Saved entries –
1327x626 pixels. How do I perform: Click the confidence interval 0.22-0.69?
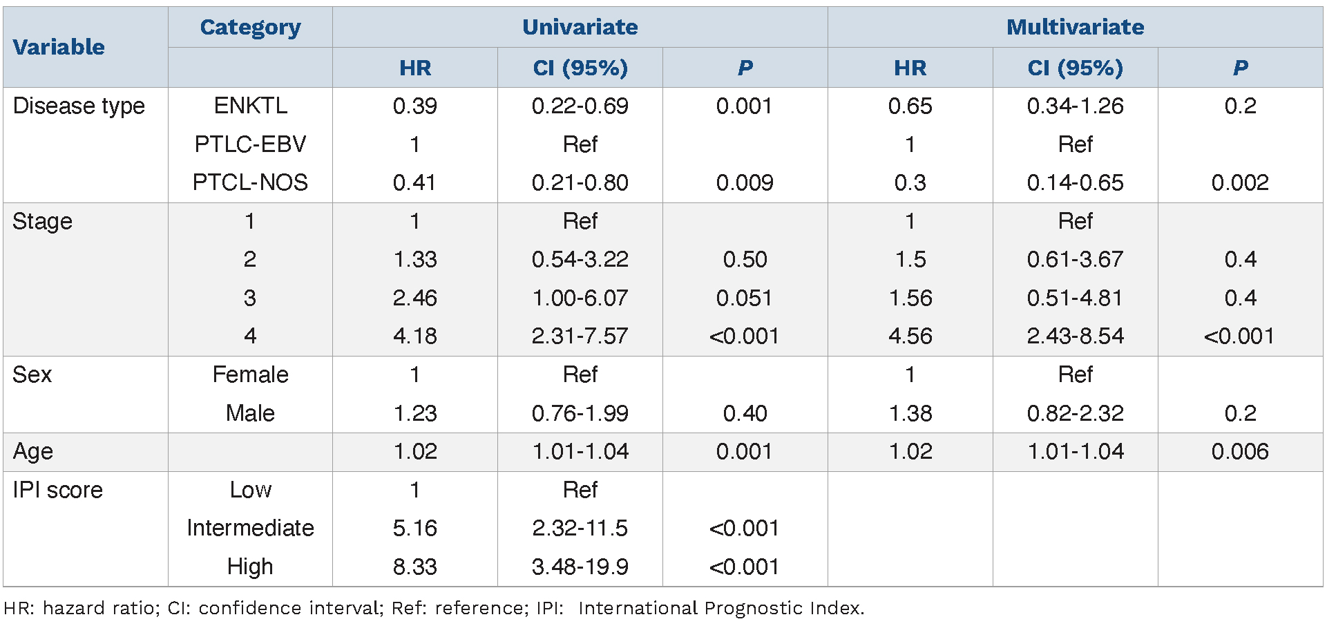click(x=580, y=106)
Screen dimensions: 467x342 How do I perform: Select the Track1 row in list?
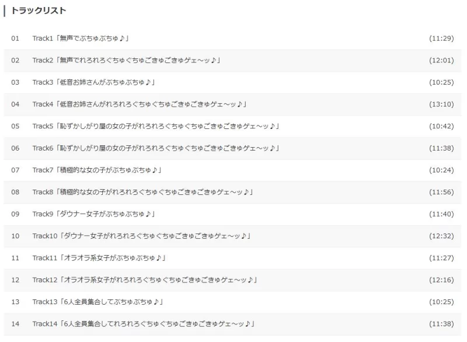(x=232, y=39)
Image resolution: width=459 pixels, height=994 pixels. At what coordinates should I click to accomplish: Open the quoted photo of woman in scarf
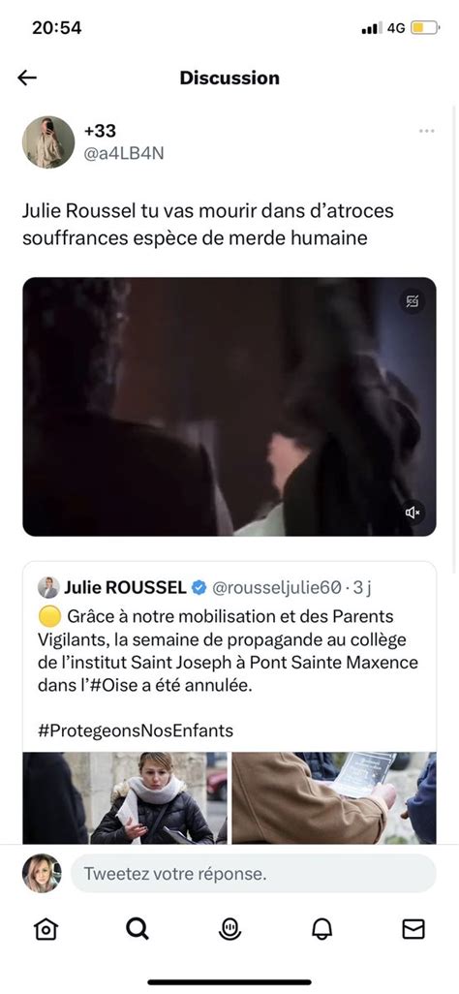pos(125,798)
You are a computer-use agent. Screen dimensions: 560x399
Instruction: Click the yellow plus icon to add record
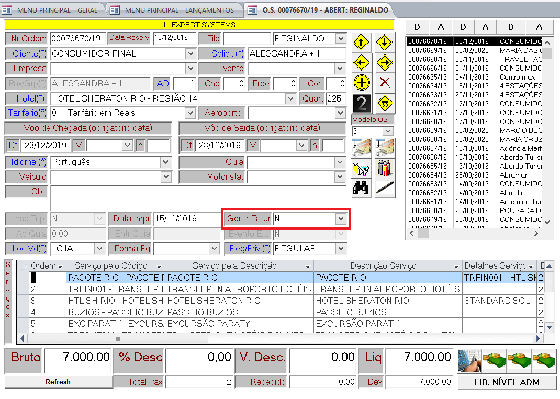point(361,81)
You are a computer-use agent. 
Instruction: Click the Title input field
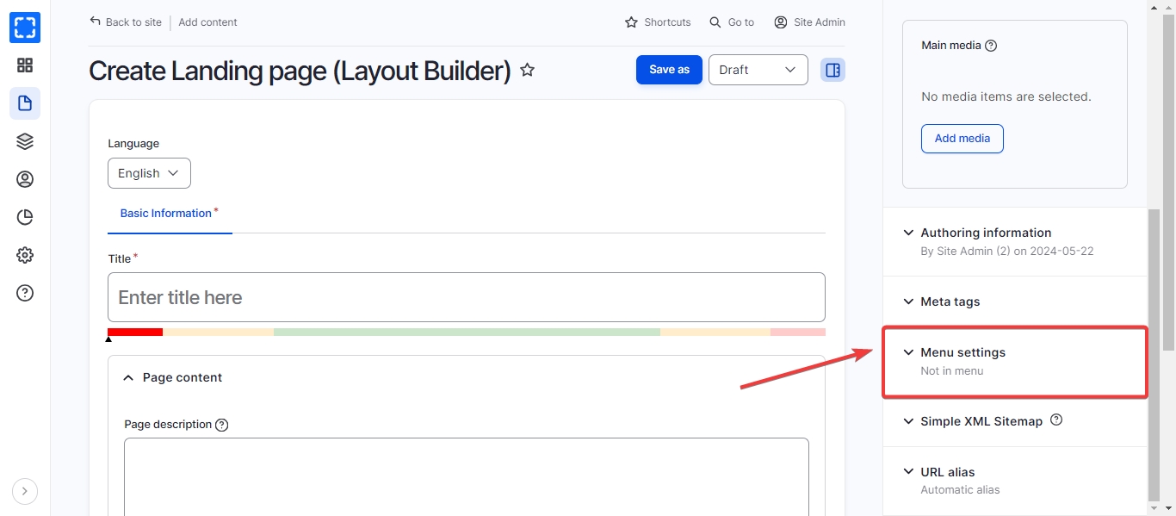pyautogui.click(x=466, y=297)
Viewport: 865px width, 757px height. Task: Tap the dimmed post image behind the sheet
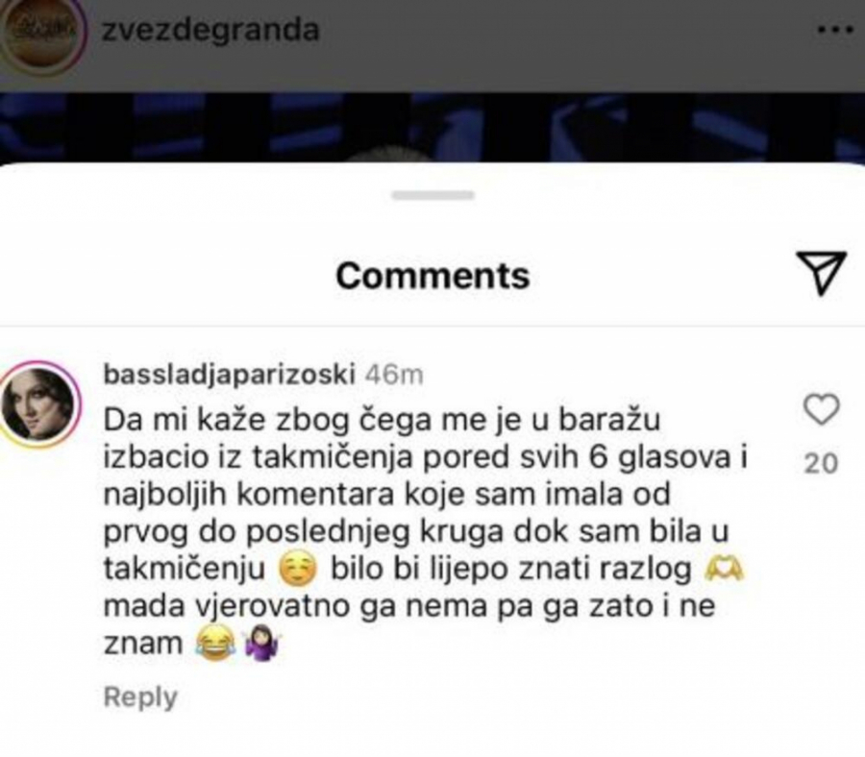click(x=433, y=127)
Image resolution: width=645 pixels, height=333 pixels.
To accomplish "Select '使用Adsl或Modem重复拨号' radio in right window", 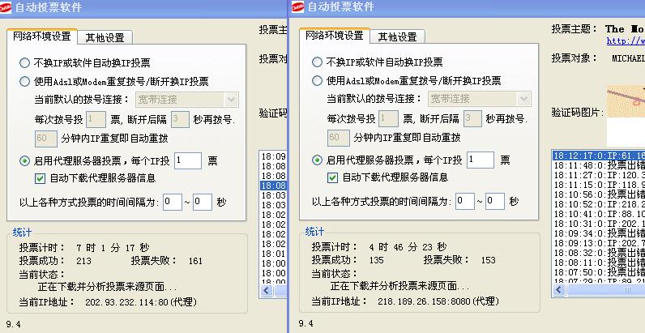I will pyautogui.click(x=318, y=81).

Exercise prompt – The total of lines in the data that contain "computer" is all you should give.

Answer for the task – 2